Market News


R Programming: The Underdog or The Leader in the Statistical World?

Big Data, Statistical Analysis, etc. are some of the booming industries today.  Experts say that if 90’s were the era of computer science then similarly next decade will be of analytics.  It’s completely upcoming industry with lot of hopes, aspiration and solutions.  Nowadays, companies from each and every sectors are giving importance and also motivation to drive their employees towards data analysis.  Obviously, analysis of huge data, whether it is of sales or profit of different products, with various parameters like region, cost, availability will help the companies to maintain sustainable growth as well as profit.  In short, we can say that analytics plays vital and inevitable role in business decisions.  For this process, we require some strong software tools and languages.  Tools such as SAS, R, SPSS and Stata are prominent and most powerful software among others.

R is a free software environment for statistical computing and graphics. It compiles and runs on a wide variety of UNIX platforms, Windows and MacOS.  R is basically an implementation of S programming language.  Looking at the history of R programming, it was designed by Ross Ihaka and Robert Gentleman in 1993 at University of Auckland in New Zealand.  R software is primarily written in C, C++, FORTRAN and it is much more similar to software like MATLAB and visually to LaTeX.  High end of R codes is mostly derived from C, C++, .NET, JAVA and Python.

It’s easy to implement R codes for statistical tests, graphical representations, text analytics, data visualization, machine learning and many more.  R provides variety of packages making it a unique feature in a crowd of statistical software.  In R , different statistical packages are available for both linear and nonlinear regressions, and also for regression tests like Z- test, ANOVA, chi square, parametric and nonparametric test etc.  Packages like ggplot2, googleVis and rCharts helps to design the best possible graphs.

Due to its open source, R language has got a huge fan following which includes companies like Facebook, Google, FDA, and New York Times among others who are using it.  Text analytics is one of the main specialty of R.  For example, if there is huge text data or comments in Facebook or tweets in the micro-blogging site Twitter or huge articles regarding a global leader’s speech, one can’t sit and study each line to conclude what the article or the speech is stressed on.  That would seem to be impractical as well as illogical to do so.  By using some R codes, one can easily make out the key things in the speech, what the person is relating to with a particular word, etc.  And if it is Facebook comments, one can find out about what the majority of people think about and many more.  One can also create a word cloud using this.

R Programming

This word cloud is an example of R software having huge number of texts as back-end data.  Words which are shown in bigger sizes have found mention many times in a given text.  Looking at this collaboration of words, one can easily make out the most stressed on topics of the article.  Here, in this content, the most repeated words are social, media, networking, sites, information, private etc.  So, we can say that the article referred to in the above example is about social media and its facilities like networking, photos, privacy of the site, etc.  It’s basically nothing but a summary of the whole scenario in a single picture.

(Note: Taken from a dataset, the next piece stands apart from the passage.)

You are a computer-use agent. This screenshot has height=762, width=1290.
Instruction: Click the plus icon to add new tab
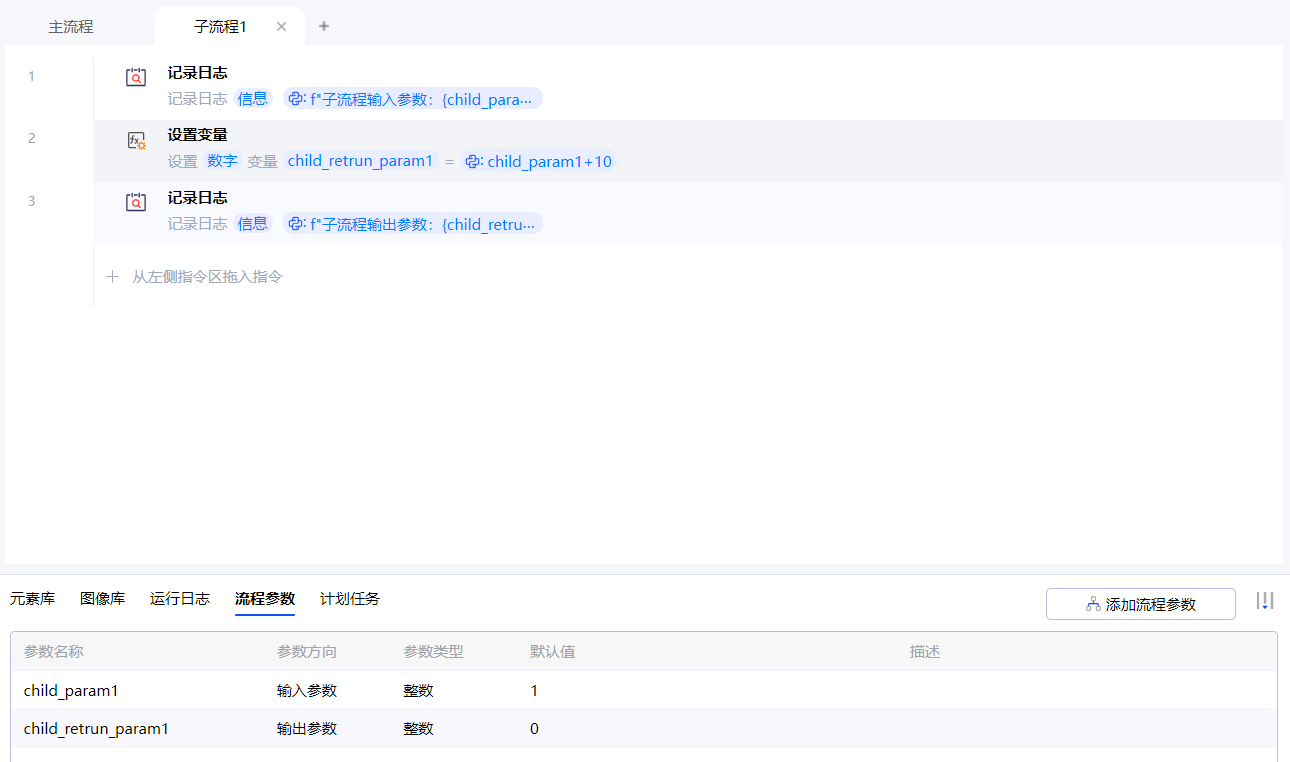click(x=324, y=26)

R is an extremely powerful statistical free software available in the market.  However, many companies still prefer to use SAS or its macros applications as it is more friendly and easy in terms of usability, unlike R’s huge bundle of codes.  Still R growth is continuing as its available for free and also because of its conjunction quality of connecting SAS and many other tools in the code.  R has the most advanced graphical capabilities among all others.  There are numerous packages in R which provides advanced graphical capabilities.  Clearly, there is no winner in this race yet.  Let’s hope R will come out of all its difficulty and become a king of statistical software dynasty.